I walked through street after similar street with the same ramshackle houses and foul gutters, producing an intolerable stench.  As sure as a ‘dragon is a dragon’, I was convinced I had been walking round in ever-decreasing circles. Suddenly, through the stench lingering within my very sensitive nostrils, I smelt something familiar. I raised my head as high as it would go (which meant standing on the tips of my toes), flared my nostrils and sniffed deeply. I recognised a warm aroma, that of freshly baked bread. Remembering strongman’s words and in particular those about street names, I pondered. Perhaps I had found Bakers Street?

I followed my nose down the muddy track and round a corner where I came across an old woman plucking a chicken. She discarded the deceased fowl’s feathers, the wind catching each as if a little flurry of snow, depositing them in the gutter, onto passing folks’ clothes, mine included. I picked off the offending feathers, letting them float to the ground from between my fingers.

There was probably around twenty shops and stalls lining both sides of the street, all selling bread. For the first time since I had entered London, there was a sweet aroma to enjoy. Tables full of similar shaped, freshly baked loaves greeted my eyes.

One thing that did strike me as being different here in London was that not one person had yet shied away from my dwarfness, nor indeed had anyone hurled any abuse. Maybe they didn’t see me. Or, if they did, perhaps they had no care, only being concerned with their own existence, as pitiful as many seemed to be.  At the show last night, I had seen many people in finery but everyone I had seen today only bore the attire of nothing more than was needed to live from day-to-day.

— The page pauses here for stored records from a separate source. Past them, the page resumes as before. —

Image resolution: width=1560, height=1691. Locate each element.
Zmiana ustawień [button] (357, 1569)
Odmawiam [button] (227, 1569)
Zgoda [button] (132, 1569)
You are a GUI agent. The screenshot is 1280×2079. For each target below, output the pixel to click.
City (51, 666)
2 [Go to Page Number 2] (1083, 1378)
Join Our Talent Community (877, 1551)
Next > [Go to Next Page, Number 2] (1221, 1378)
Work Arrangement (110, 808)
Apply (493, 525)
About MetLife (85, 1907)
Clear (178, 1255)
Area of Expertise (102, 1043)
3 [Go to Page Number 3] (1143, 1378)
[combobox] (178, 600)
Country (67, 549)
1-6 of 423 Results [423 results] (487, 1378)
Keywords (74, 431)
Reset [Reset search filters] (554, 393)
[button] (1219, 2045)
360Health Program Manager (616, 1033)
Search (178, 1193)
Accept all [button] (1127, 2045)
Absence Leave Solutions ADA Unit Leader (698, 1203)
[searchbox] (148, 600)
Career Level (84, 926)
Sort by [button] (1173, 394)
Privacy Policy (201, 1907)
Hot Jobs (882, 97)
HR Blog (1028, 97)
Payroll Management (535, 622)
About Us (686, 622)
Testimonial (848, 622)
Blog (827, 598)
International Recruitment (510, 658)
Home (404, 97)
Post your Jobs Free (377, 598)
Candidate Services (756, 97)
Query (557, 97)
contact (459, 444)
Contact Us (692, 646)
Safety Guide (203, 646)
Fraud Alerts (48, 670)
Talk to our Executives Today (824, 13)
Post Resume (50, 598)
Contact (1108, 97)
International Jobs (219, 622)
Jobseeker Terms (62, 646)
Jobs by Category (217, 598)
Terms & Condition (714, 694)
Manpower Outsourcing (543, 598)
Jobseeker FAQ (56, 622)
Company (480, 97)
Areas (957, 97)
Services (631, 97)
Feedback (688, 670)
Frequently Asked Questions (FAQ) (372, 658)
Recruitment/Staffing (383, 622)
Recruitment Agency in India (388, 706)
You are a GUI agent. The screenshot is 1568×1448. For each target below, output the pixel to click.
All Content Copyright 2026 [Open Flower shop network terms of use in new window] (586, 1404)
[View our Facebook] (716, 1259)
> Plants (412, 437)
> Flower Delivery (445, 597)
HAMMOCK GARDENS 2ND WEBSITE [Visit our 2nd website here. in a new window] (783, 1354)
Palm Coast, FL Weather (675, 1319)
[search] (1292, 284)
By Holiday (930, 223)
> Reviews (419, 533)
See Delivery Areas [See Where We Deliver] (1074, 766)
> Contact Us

  Suddenly, a commotion at the end of the street brought me back from my dancing thoughts with a flash. Several soldiers on horseback galloped through the street. Old men, children and women, seeking their daily bread, scattered in fear, screaming for mercy. I stood back taking refuge behind a cart which stood above my head. Feeling secure in the fact I could not be seen, my eyes took in the action as it was unfurling.   

 Folk ran for cover to avoid heavy hooves stamping through the mud. An old lady in ragged clothes once made for a much bigger person, her back bent so much she appeared to be half of her actual height, staggered blindly into the path of the galloping horsemen. Bandy misshapen legs had neither the strength nor fortitude to speed her passage from the path of the oncoming riders. A sturdy mare caught the old lady fully on its powerful broad chest, knocking her sideways into the path of another horse and rider. From a dying mouth, she screamed a final insult at life. It was a pitiful sound. Flinging her through the air as if she was a rag doll, the horses galloped on, encouraged by their riders. The old lady crumpled to the ground, her face scarred with fear, surprised eyes fixed in a horrific death stare. The troupe of soldiers careened past my hiding place, turned the corner at the end of the track and vanished down another street. Not one rider turned their head nor saw the old lady sprawled across the street, her lifeless body seemingly invisible and unimportant to each of them.

  Several folk appeared from their temporary havens of safety and saw the old lady lying dead in the gutter. A few walked over to her, staring at the lifeless body. A very thin man bent down on one knee, seeking signs of life but none were present. He turned his head, exclaiming to the onlookers.

  “Old hag is gone to a better place!”